County Outreach volunteers preparing food from Second Harvest for distribution.
But inside a small bright yellow building on the corner of Church and Third, the volunteers of County Outreach Ministry are bustling about, preparing for their monthly grocery distribution. One woman is weighing out food on a large scale, others are packing pinto beans, canned corn, and fresh vegetables into bags and boxes of different sizes. County Outreach is one of four Second Harvest partner organizations serving Caswell County.
“We officially open only once a month,” says Alice. “But you know we are going to do what’s needed. If someone calls me up at the house, I am going to come down here.”
There is no doubt that Alice Robinson, her husband Paul, and the volunteers at County Outreach are going to do what’s needed.
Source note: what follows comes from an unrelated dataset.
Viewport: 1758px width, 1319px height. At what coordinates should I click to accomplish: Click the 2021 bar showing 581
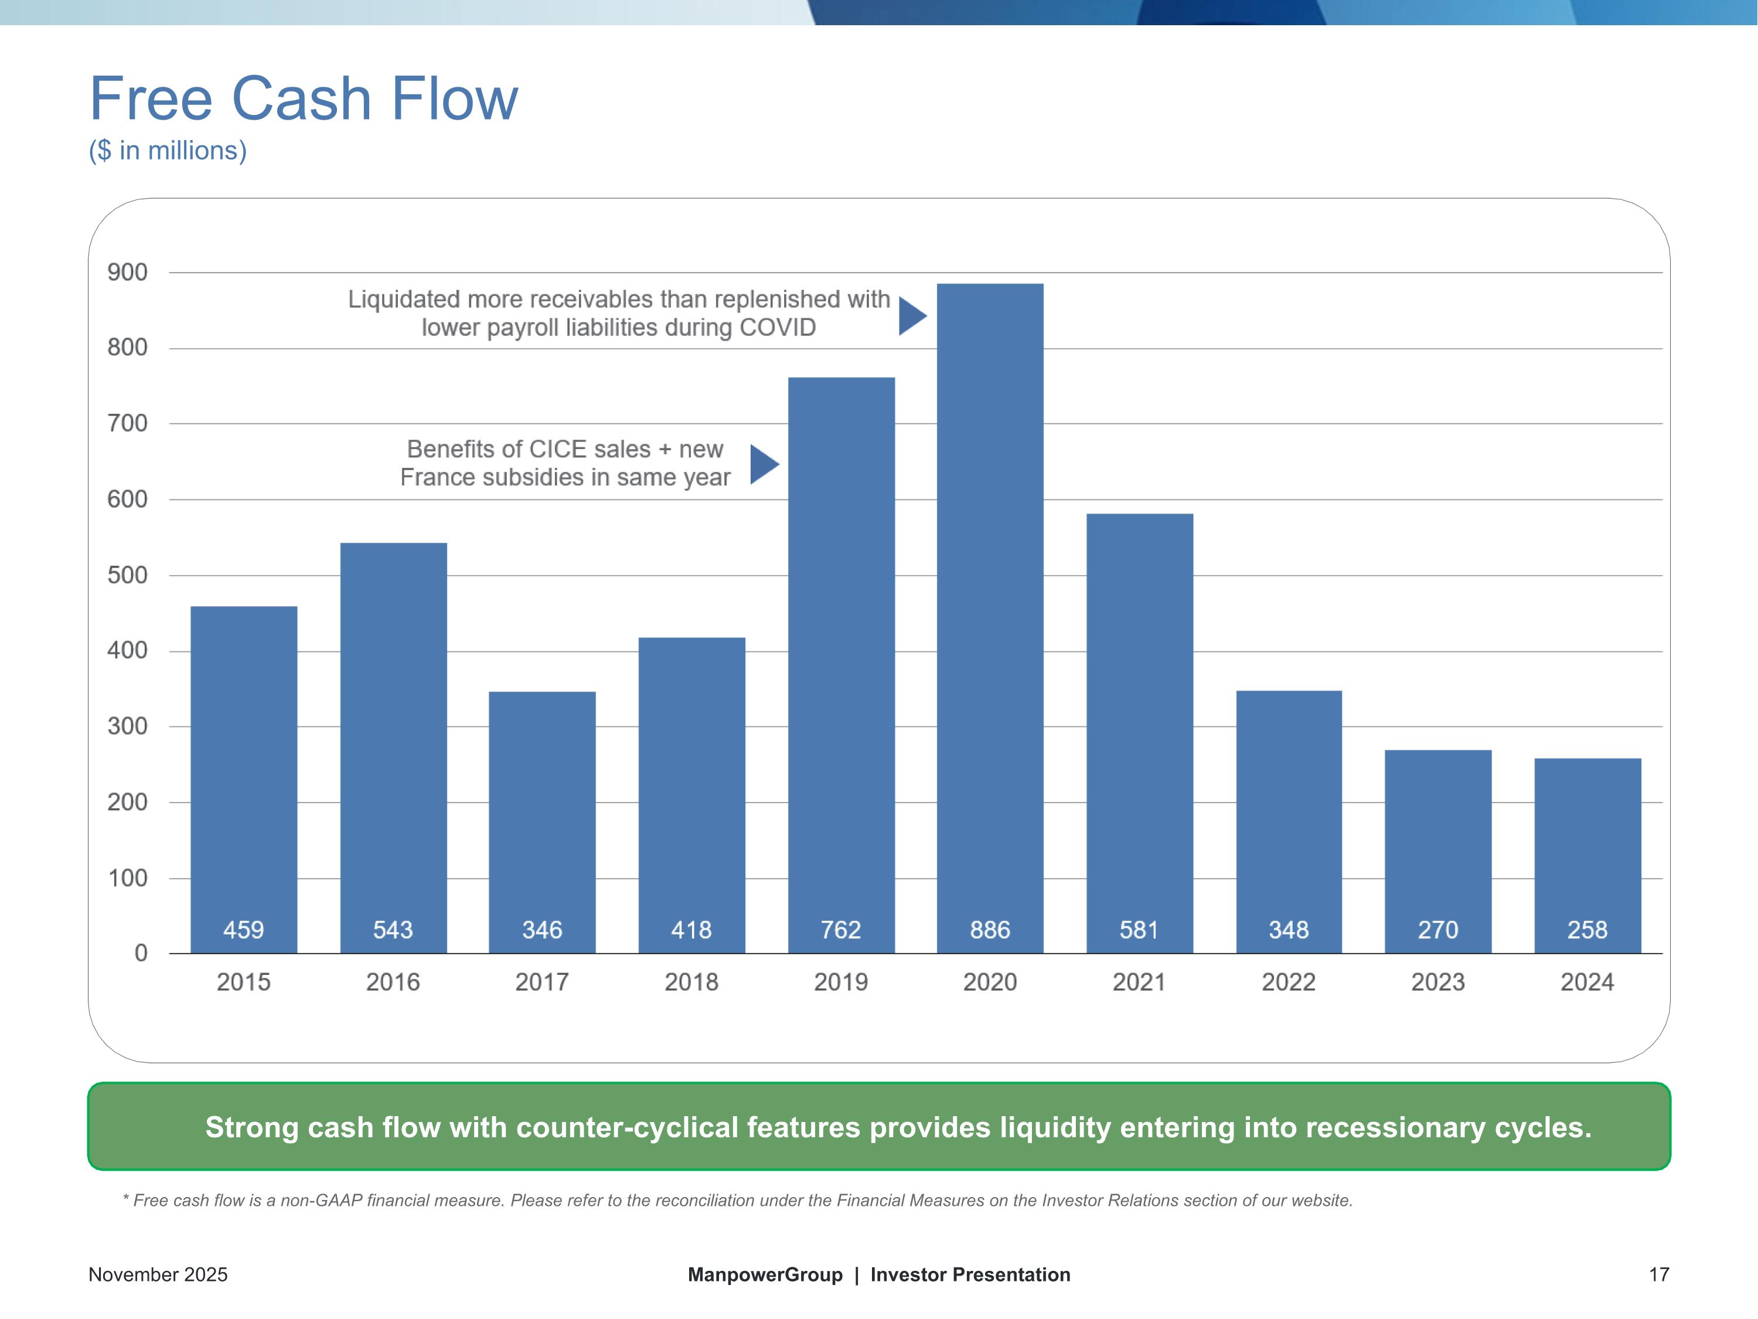[x=1139, y=733]
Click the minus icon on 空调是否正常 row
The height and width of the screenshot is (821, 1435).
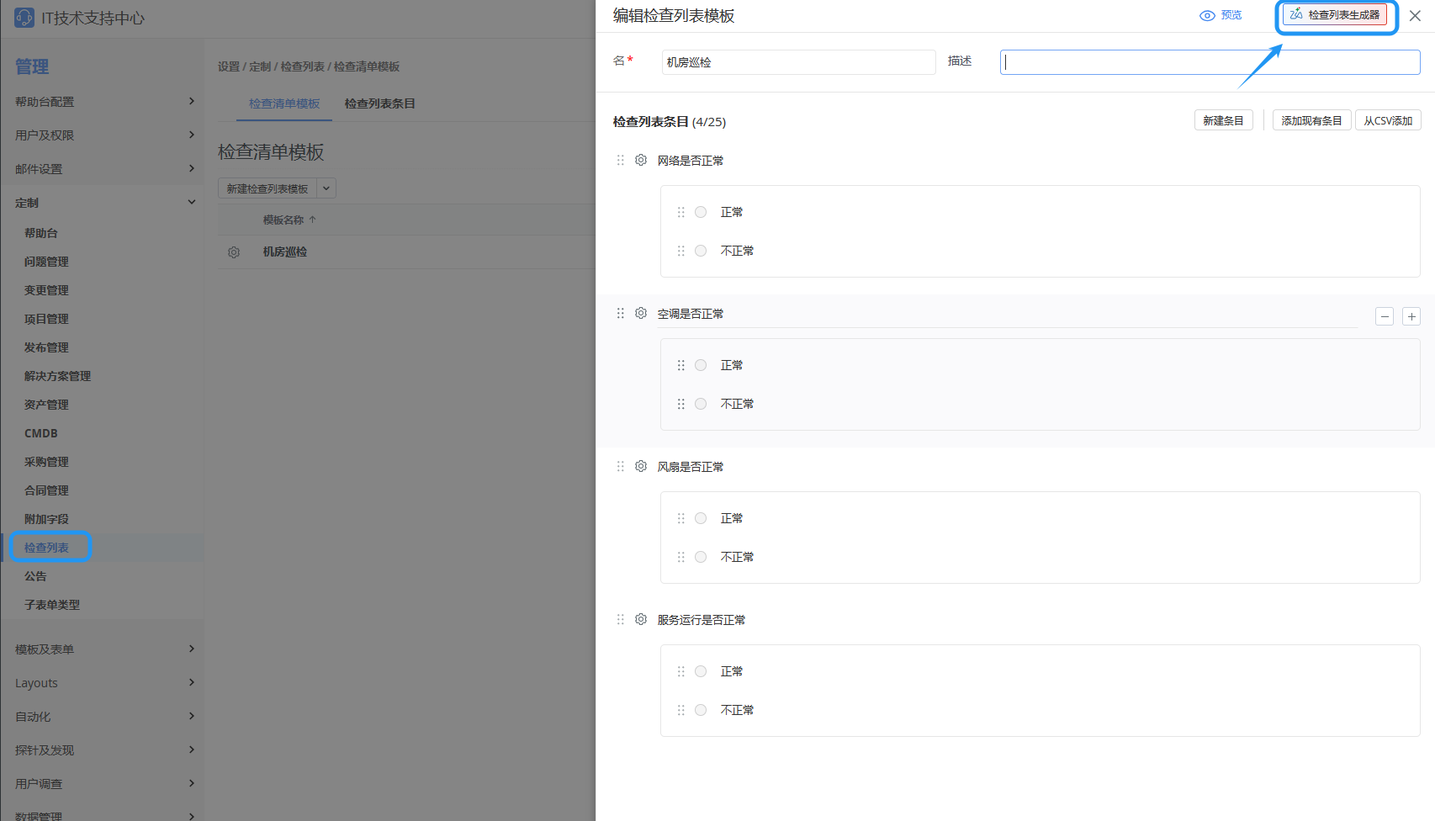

In fact, it is that very simple premise—see a need, fill it—on which this effort was built.
County Outreach Ministry
In 2011, Alice and Paul were at a banquet and heard the statistic that nearly one out of three children in Caswell County did not consistently have enough food to eat. They could not get the number of out their heads and Alice could not sleep that night. They decided that something needed to be done.
Within two weeks, they had started a Saturday sit-down meal for community members in a sunny Yanceyville building where Alice had once run a daycare. A year later, they were partnering with Second Harvest Food Bank and the Caswell Parish to operate a summer meal site to fill the gap created when children are out of school and lack access to healthy school meals.
That first day, over 100 children arrived for the program.
Alice delivers milk from Second Harvest in Yanceyville.
Since then, County Outreach has been seeing needs and filling in gaps—sometimes in unconventional ways. Alice has been known to not only respond to calls at her home, but to ride a tricycle through hard-hit neighborhoods distributing food to families she knows could use the help.
Alice has always had a heart for children—she was a teacher for 45 years for Caswell County Schools and later ran Alice’s Educational Emporium—but soon she found that along with hungry children came hungry adults. Over 18% of Caswell’s total population struggles to put adequate and consistent food on their tables. With the help of volunteers coming from churches across the area, County Outreach added additional programs, such as the monthly food distribution going on today.
All Sizes and Ages
A long line of people has gathered outside County Outreach and cars are parked up and down Third Avenue. “Let’s invite people in,” Alice says.
Today, the people coming to the grocery distribution are overwhelmingly seniors. One woman who is 72 cedes her seat to another woman who is 89, calling her “ma’am” as she helps her sit. Most people report living on a fixed income—maybe some retirement money, or maybe just a Social Security check. Yanceyville specifically, and Caswell County more generally, is home to an aging population. Yanceyville has a median age of nearly 43, and a median household income around $17,300 a year.
Alice and a volunteer discuss plans for the days distribution.
“There used to be a lot of industry here,” says volunteer Annette Oliver. “But it’s all gone. There were mills all over, but they left in the 1990s. Because there are no jobs, young people don’t stay here. They go off and away.”
“Now we see seniors, people who have lived here all their life and been the pillars of this community, in need of help.”
One by one, nearly 100 people come through the pantry in just under two hours. They are warmly greeted by the volunteers and are offered large boxes and bags of food. Some walk with canes or walkers and cannot carry the food themselves.
Alice Robinson watches over the entire operation, flittering in and out of rooms like a bird, hovering momentarily over a table of bread, and then nearly hopping to the door to hug an elderly woman coming through it.
“Alice has always had her babies,” says another volunteer. “Her babies just come in all sizes and ages.”